The late great Lewis Grizzard defined "naked" as not having on any clothes. He defined "nekkid" as not having on any clothes and being up to something. When Aimee Jones had to write, in this newspaper, about a naked man who had been arrested by local police, she described him as "a man unencumbered by clothing." It may have been my favorite line ever printed in this medium. Except of course for the one where former Salem Principal Bob Creswell was quoted as saying he "didn't give a ... " Well, never mind about that.
I have often referred to Aimee Jones as "my favorite writer," due, in large part, I suppose, to her eloquent description of the nekkid guy. Well, just in case you are not one to pay attention to bylines and such, hers has appeared with many stories in the Citizen for the past six years or so, but in the future, apparently not so much. Aimee, you see, has recently - and by recently I mean just this week - joined the ranks of the stay-at-home moms. She will be freelancing as a writer and spending boocoodles of time with her two children, Hannah and Clay - well, three children if you count her husband, Chad. Her family's gain will be the paper's loss - especially mine.
I have come to count Aimee as a very close friend, even though I've only seen and talked to her, face to face, about five times in my whole life. OK. Maybe six.
It's a strange relationship I have with the Citizen and her staff. I write columns and send them in via e-mail. I read what the people who actually go to work at the paper every day have to say. I feel like I know them and consider them my peers but, in fact, there are many folks who work for the paper, folks whose words I read on a daily basis, whom I have never met in person. I don't know what they look like and wouldn't recognize them if I ran my buggy into theirs at the grocery store. I admire them and respect what they do - but I don't really know them.
There are exceptions of course. I know our publisher, Alice Queen, pretty well because I had to go in for an interview before she would let me start writing this column every week. (The way she tells it, I wanted to interview her because I had heard she was from Massachusetts and wasn't sure I could work for a Yankee-American, but that's another story for another day.) I have to call Alice up from time to time - usually whenever I find myself en route to Athens in the middle of the day - to complain about the decline of civilization in America in general and Rockdale County in particular. And of course we have that Bulldog connection going, too.

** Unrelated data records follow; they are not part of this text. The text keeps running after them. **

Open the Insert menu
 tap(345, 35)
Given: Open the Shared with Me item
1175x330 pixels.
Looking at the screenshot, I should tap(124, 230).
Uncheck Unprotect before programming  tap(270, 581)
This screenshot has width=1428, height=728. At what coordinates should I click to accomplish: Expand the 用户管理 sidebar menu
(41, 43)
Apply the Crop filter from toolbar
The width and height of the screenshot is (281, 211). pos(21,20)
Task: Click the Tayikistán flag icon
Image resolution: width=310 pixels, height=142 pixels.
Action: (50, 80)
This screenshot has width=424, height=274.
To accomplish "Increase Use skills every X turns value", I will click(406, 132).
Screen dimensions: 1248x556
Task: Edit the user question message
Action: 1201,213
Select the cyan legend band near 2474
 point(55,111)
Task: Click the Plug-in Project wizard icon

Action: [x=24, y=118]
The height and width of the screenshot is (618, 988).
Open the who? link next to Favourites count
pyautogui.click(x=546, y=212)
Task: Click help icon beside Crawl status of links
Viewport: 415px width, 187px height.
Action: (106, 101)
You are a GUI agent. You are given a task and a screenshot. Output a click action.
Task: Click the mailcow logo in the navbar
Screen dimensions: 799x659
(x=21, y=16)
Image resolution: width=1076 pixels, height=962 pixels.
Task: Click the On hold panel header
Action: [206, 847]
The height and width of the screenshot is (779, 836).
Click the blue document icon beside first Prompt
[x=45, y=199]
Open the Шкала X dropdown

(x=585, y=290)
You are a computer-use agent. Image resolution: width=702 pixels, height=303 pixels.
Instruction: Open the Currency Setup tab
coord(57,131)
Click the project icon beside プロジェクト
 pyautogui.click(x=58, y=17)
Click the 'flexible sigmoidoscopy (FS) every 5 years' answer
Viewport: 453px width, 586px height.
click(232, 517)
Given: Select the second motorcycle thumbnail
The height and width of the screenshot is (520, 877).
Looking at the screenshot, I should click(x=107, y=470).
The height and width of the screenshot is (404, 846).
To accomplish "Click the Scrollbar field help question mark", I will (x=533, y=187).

I see Jeff Gillespie more than I see anyone from the Citizen because Jeff covers high school sports in our area the way a muumuu covers a Hawaiian grandmother. He is good people - one of the best human beings I know, his Pittsburgh roots notwithstanding, and whenever I don't see his byline in the paper I offer up a prayer that he is winning his health battles.
About once a year - usually under the Citizen promotional tent at the Cherry Blossom Festival - I get to spend a few hours with some of the behind-the-scenes people who make sure that you have a paper to read six days a week. I enjoy seeing them all.
But Aimee, well, Aimee is just special. The first time I met her she made a comment that I am certain she doesn't remember making. She said, "You amaze me. All you do is write about what's going on in your life, yet you somehow make it interesting and relevant."
I had never thought much about my modus operandi before, but often think about Aimee's remark now and her observation has often inspired me to try and make my missives live up to her analysis. At some point over the past few years I began to send my columns to her for publication and, once in a great while, she would offer feedback - always positive, by the way - about something I had written. I began to look forward to hearing her opinions about my opinions and, little by little, learned more about her and her likes and dislikes.
I learned, for instance, that she is a huge sports fan. The Georgia Bulldogs are her team of choice, naturally, but according to those in the know, she is a true connoisseur of sports talk radio and very knowledgeable about virtually all aspects of the sports scene. I eventually learned that she and I share many political beliefs and a love for everything Disney. We also have the same taste in books and movies.
I also learned that she is a devoted wife and mother - and that devoted mother part is what finally led her to make the very tough decision to stay at home for a while, to spend more time with her kids. As I said, their gain is our loss.
So Aimee, please know that you will be missed, and don't be a stranger. You aren't just my favorite writer - you are also one of my favorite human beings.